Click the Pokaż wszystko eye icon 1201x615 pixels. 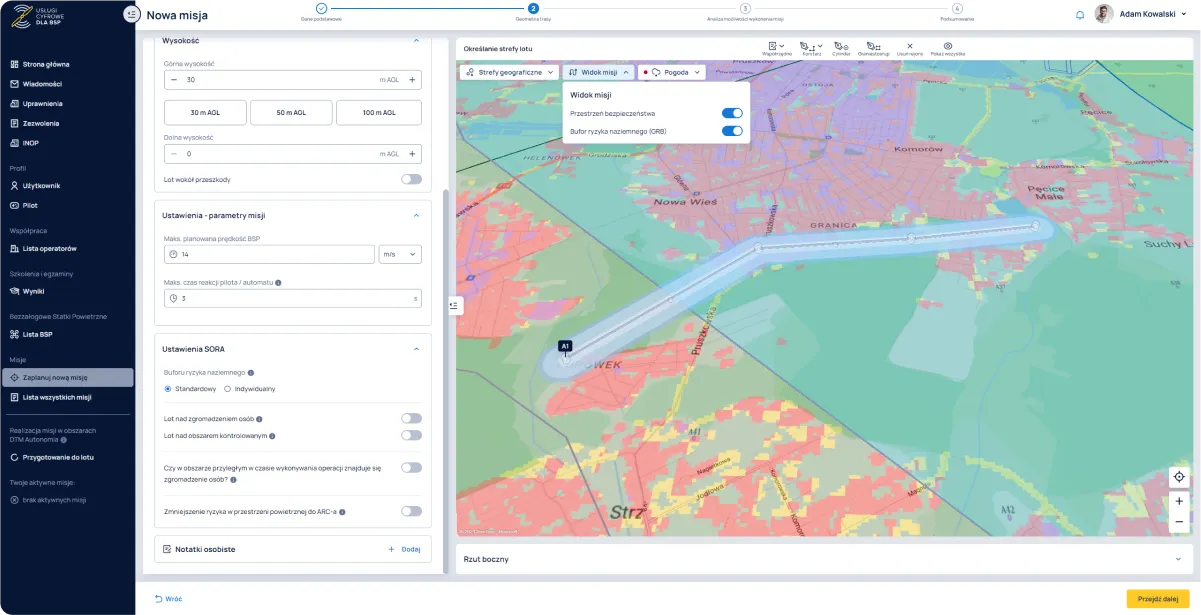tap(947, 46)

---

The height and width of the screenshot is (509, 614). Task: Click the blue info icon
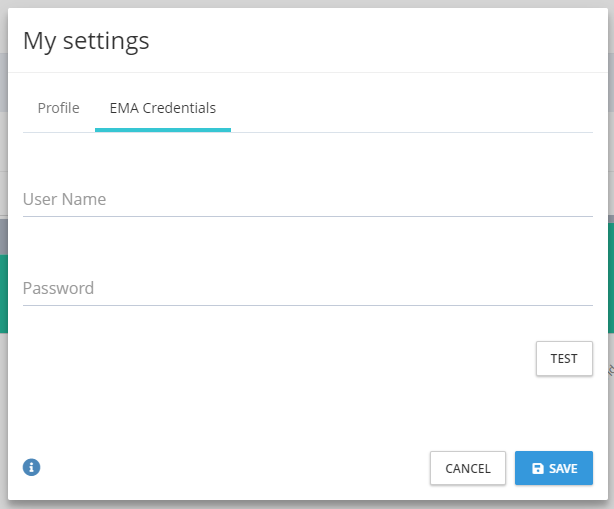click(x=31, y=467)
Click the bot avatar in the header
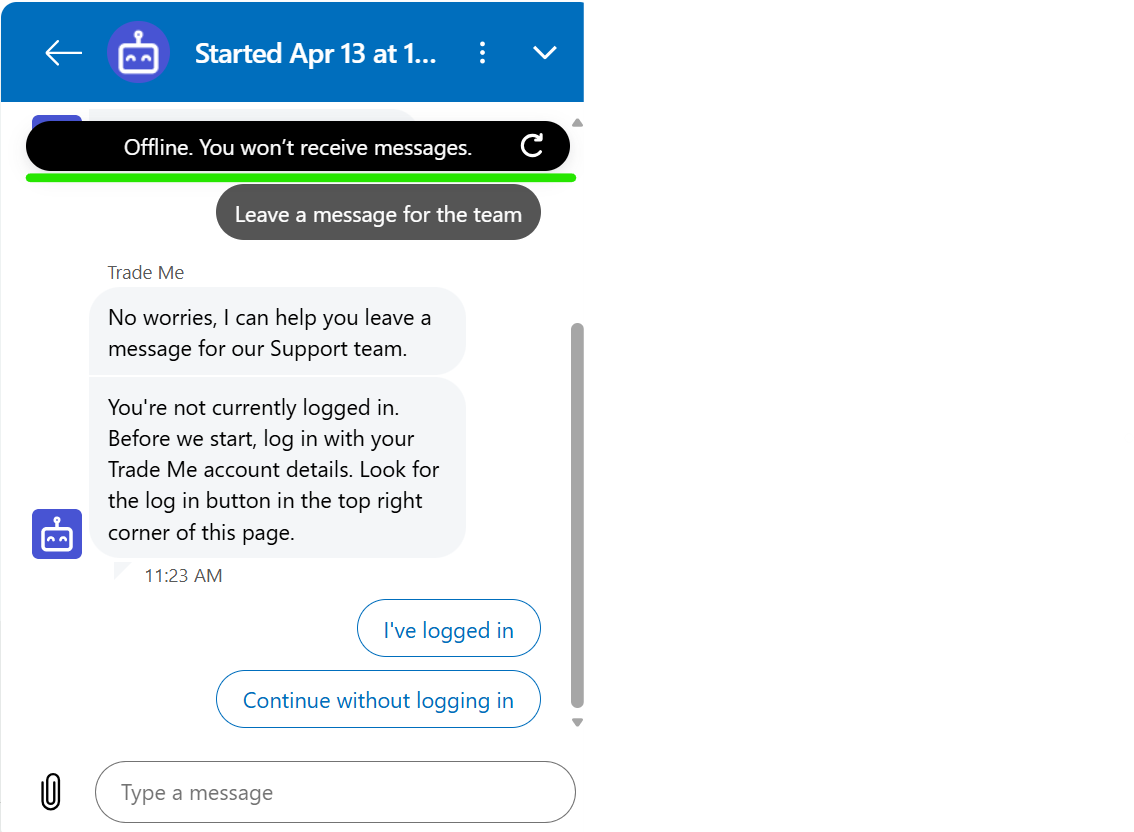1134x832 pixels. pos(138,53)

_PROBLEM REQUIREMENTS_
Turn the stretch of records from the line containing "The height and" through the line containing "1134x832 pixels. pos(138,53)" into a Markdown table with the columns Row and Line, numbering each row and leaving out blank lines. Keep the pictures out of the answer.

_ANSWER TO THE EXERCISE_
| Row | Line |
|---|---|
| 1 | The height and width of the screenshot is (509, 614). Task: Click the blue info icon |
| 2 | click(x=31, y=467) |
| 3 | Click the bot avatar in the header |
| 4 | 1134x832 pixels. pos(138,53) |